__THE PROBLEM__
Please return each of the entries exactly, minus their pictures.

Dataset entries
━━━━

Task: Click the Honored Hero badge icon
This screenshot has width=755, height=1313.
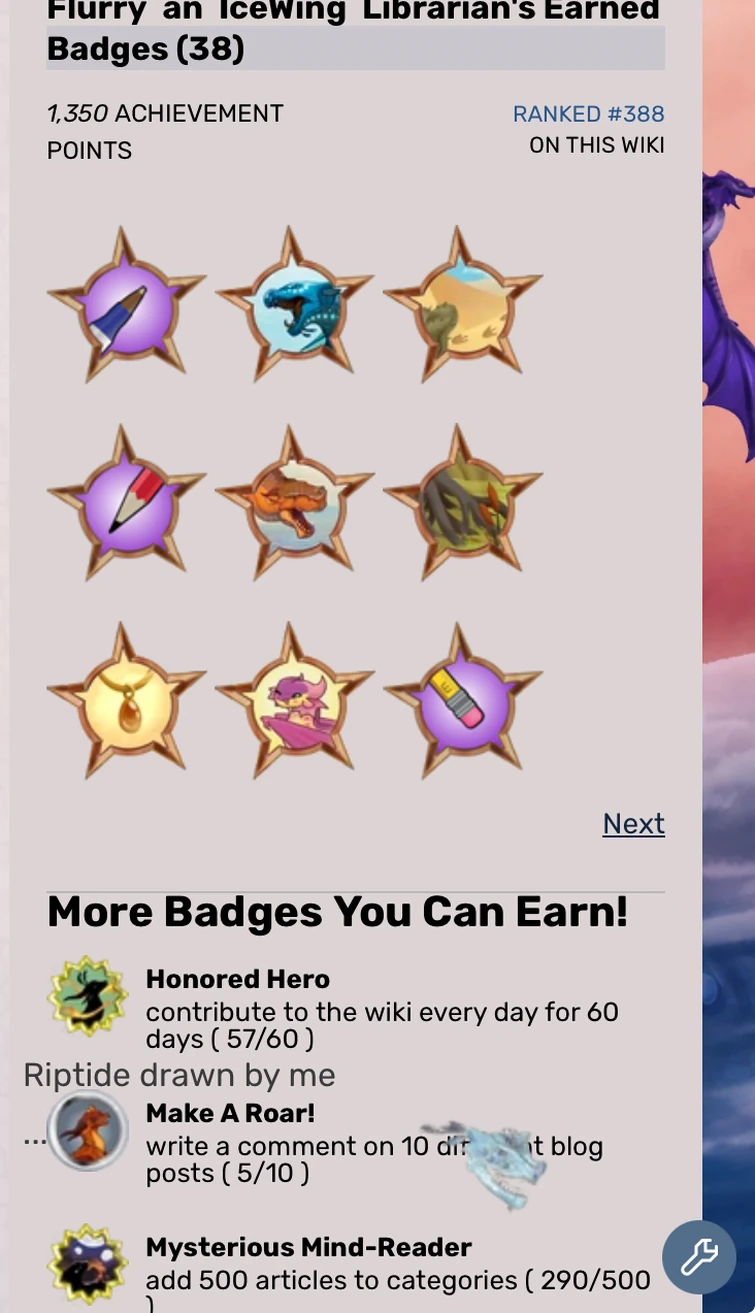Action: point(88,996)
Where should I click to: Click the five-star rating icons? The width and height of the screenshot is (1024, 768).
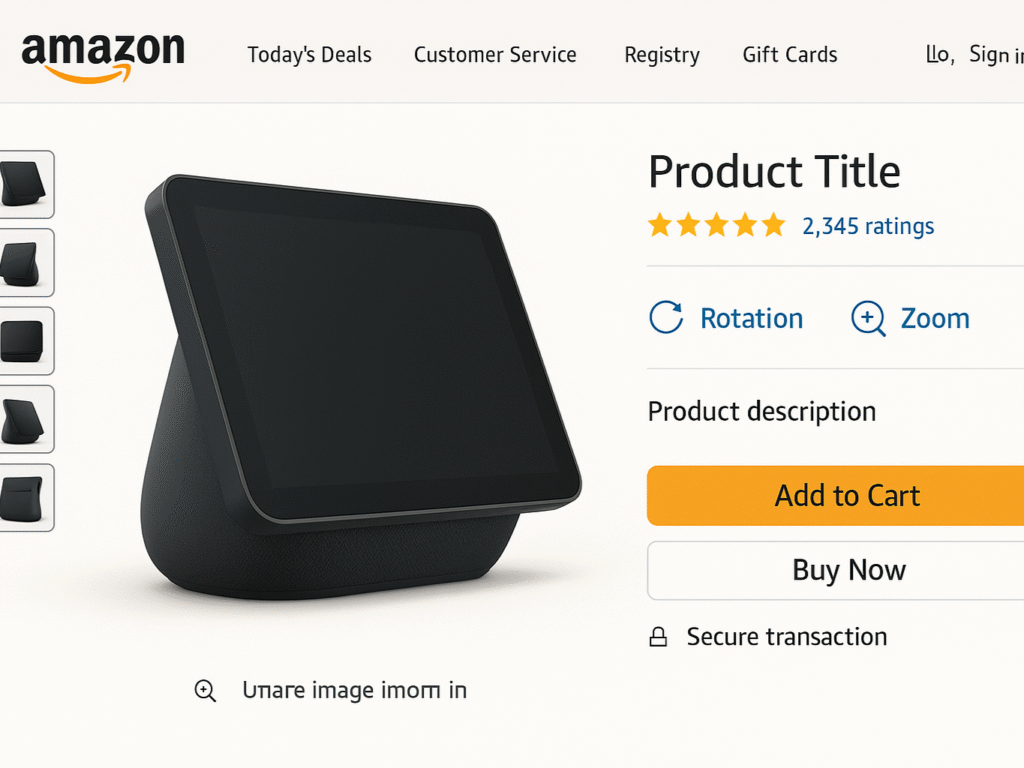[x=716, y=226]

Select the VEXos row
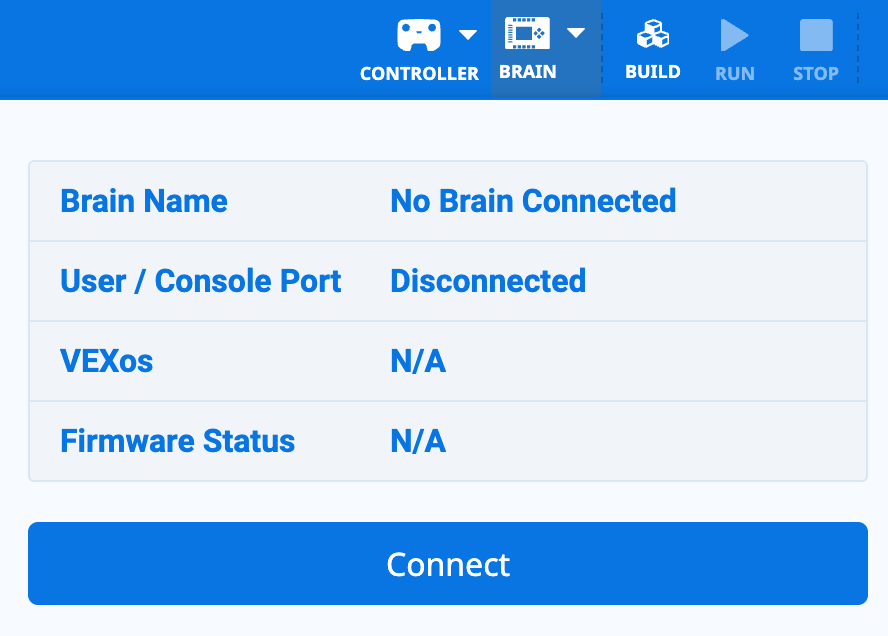point(448,361)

━━━━

__ANSWER FOR THE TASK__
Task: Click the Honored Hero badge icon
This screenshot has width=755, height=1313.
Action: point(88,996)
Where should I click to: Click the five-star rating icons? The width and height of the screenshot is (1024, 768).
[x=716, y=226]

Select the VEXos row
point(448,361)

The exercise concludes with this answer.